JHJ: I think it’s easier to just say “Lovecraftian,” but I prefer “cosmic horror” because of Lovecraft’s dubious legacy. In some ways, huge swaths of horror are “cosmic,” because of what it indicates about humanity’s place in the greater scheme of things. That we live in a harsh and unforgiving universe that is indifferent to our joys, loves, fears, suffering. We are minuscule. Jack London’s “To Build a Fire” is cosmic horror in that sense.
But specifically to your question, I don’t know if Lovecraft is the first to write about that – he was the first, of course, I was exposed to, though I came to him through a story in one of Stephen King’s books – Salem’s Lot, I think it was.

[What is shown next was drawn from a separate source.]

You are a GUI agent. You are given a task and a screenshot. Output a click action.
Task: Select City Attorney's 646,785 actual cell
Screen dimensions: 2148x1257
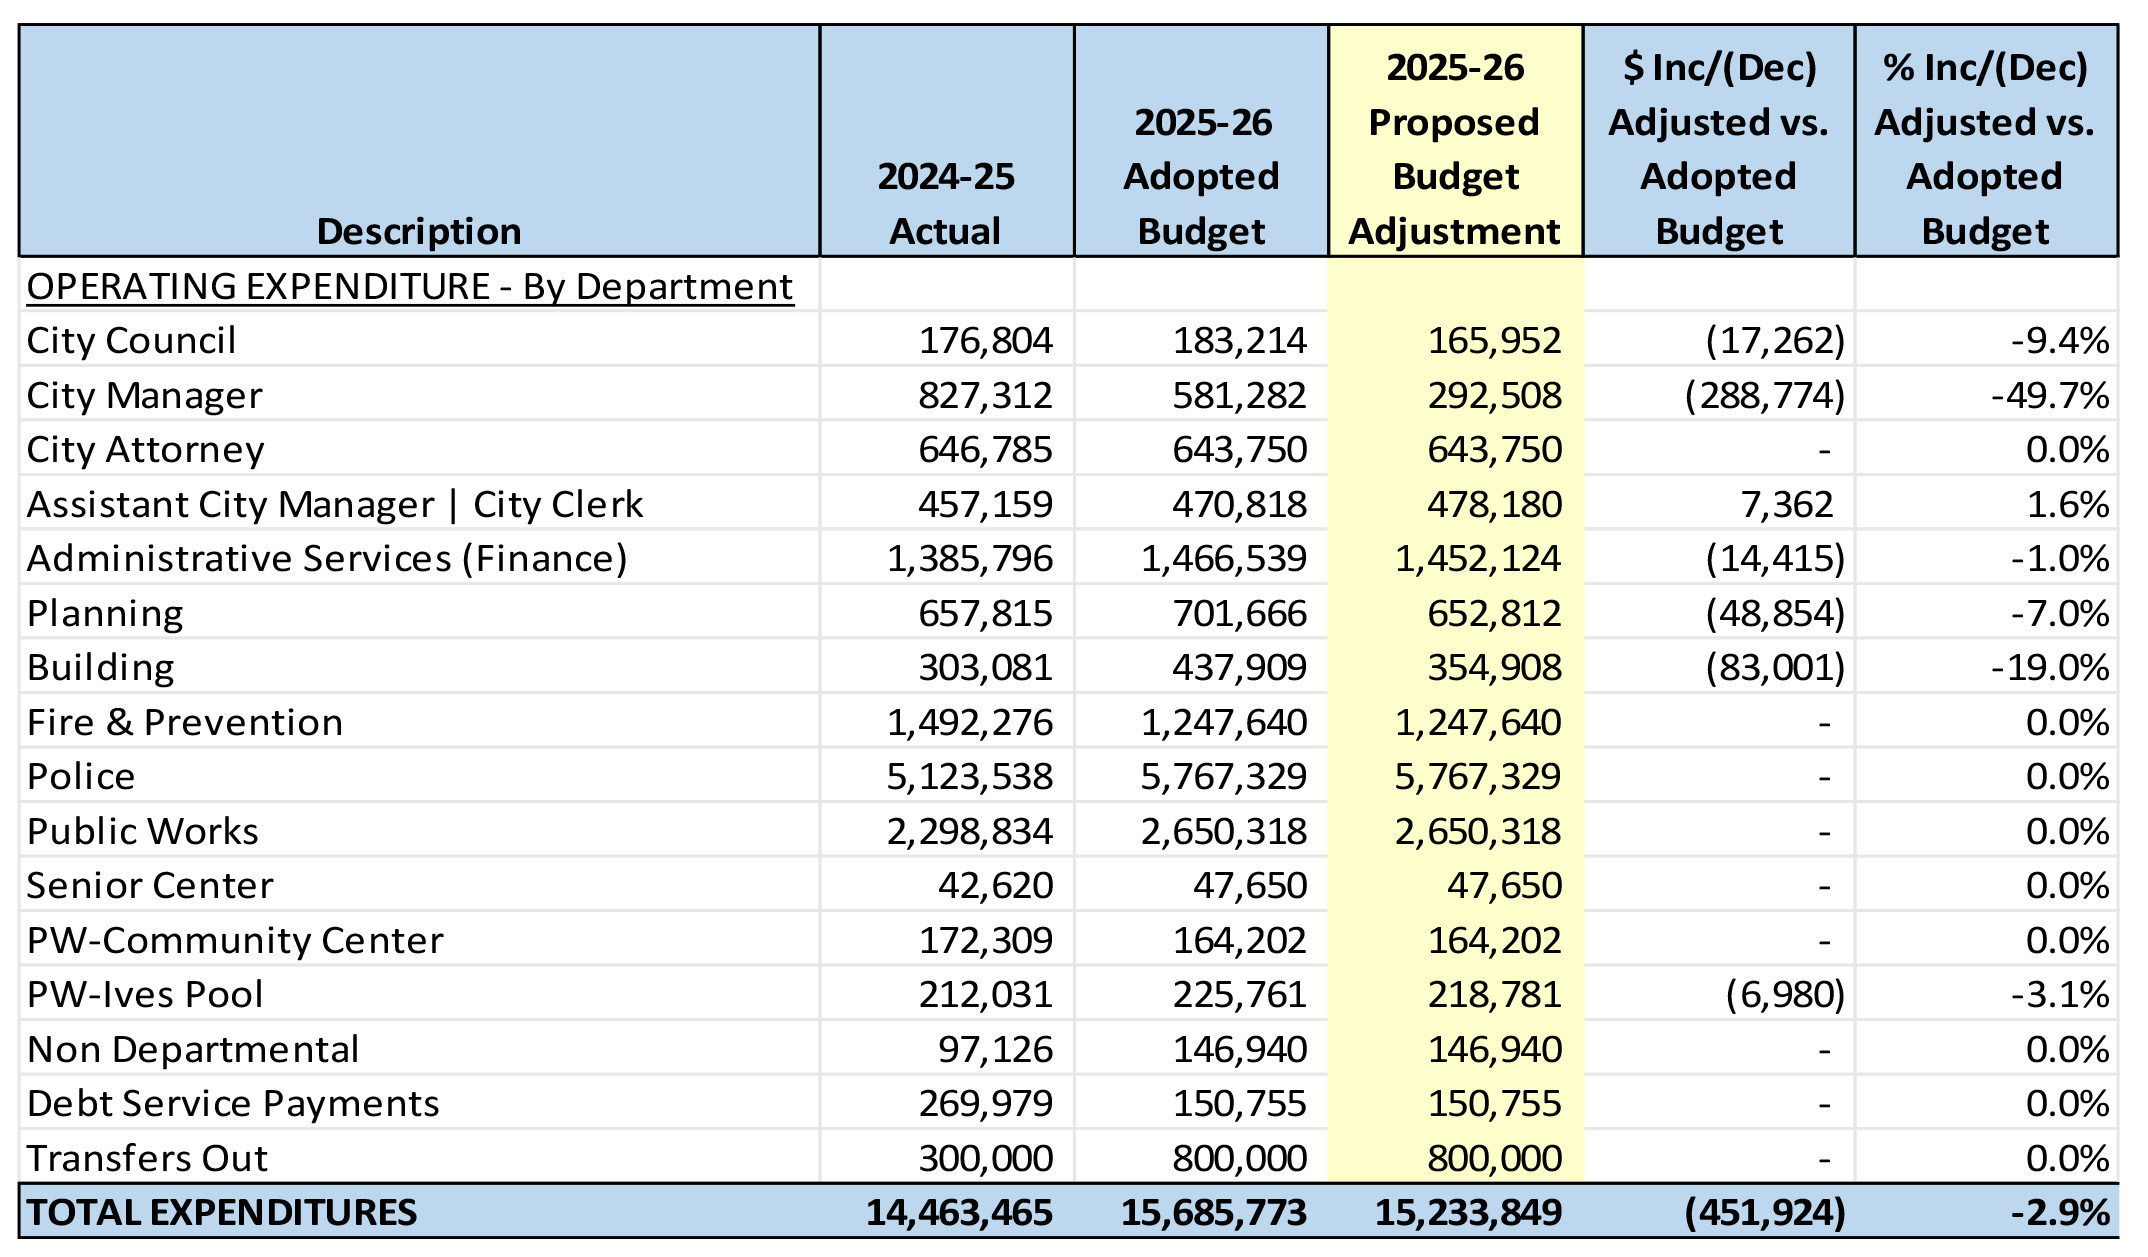tap(985, 450)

The more you scratch at the surface of horror, the more you get to a place of a “cosmic” horror. Take, oh, zombies. Or vampires. Or ghosts. The same kind of questions come up with these creatures the more you think about them as the questions that come up with, say, cancer: how could a benevolent universe allow something like this to exist?
It can’t. The universe is, if not malevolent, it’s definitely uncaring.
SH: That just got heavy
JHJ: Oopsies.
SH: I’m sitting here staring off into the uncaring cosmos…
JHJ: Careful it does not stare back into you.
SH: This is why you write horror. You’re scary. [laughs]
JHJ: Nah, not me.
SH: Okay before we say time’s up on our hour, I do want to ask you what you’re currently reading, or if you don’t have a book going right now, what have you read in 2020 that you’ve loved?
JHJ: I really enjoyed Daniel Polansky’s The Seventh Perfection. I just did a reread of Tad William’s Osten Ard series from the late 80s and early 90s, and that was a nostalgic trip. I’m reading a bunch of Hungarian folklore and history in non-fiction to go along with the book I’m writing.
I’ll give you a wee hint as to its subject – it’s called A Gentleman of Carpathia.
SH: Ooooh! I’m excited! So like historical fiction with horror elements?
JHJ: That’s the book that goes with the linocuts I’ve been posting. More historical horror, which is kind of my sweet spot, it seems.
SH: And Murder Ballads and Other Horrific Tales came out late June, so that’s ready to buy right now, correct?
JHJ: That’s right. I’d be remiss if I didn’t mention that if you buy it from the publisher, you also get an ebook of your choice.
SH: That’s a great deal!
JHJ: Yes, it is. I just made sure the cover matched my last release so they “family” together.
SH: Readers love that! I love that. I enjoy when my books look good together so thank you for that on behalf of other readers like me, and thank you for meeting with me today!
JHJ: Well, you’re welcome on both accounts! Thank you for having me, it’s a pleasure as always.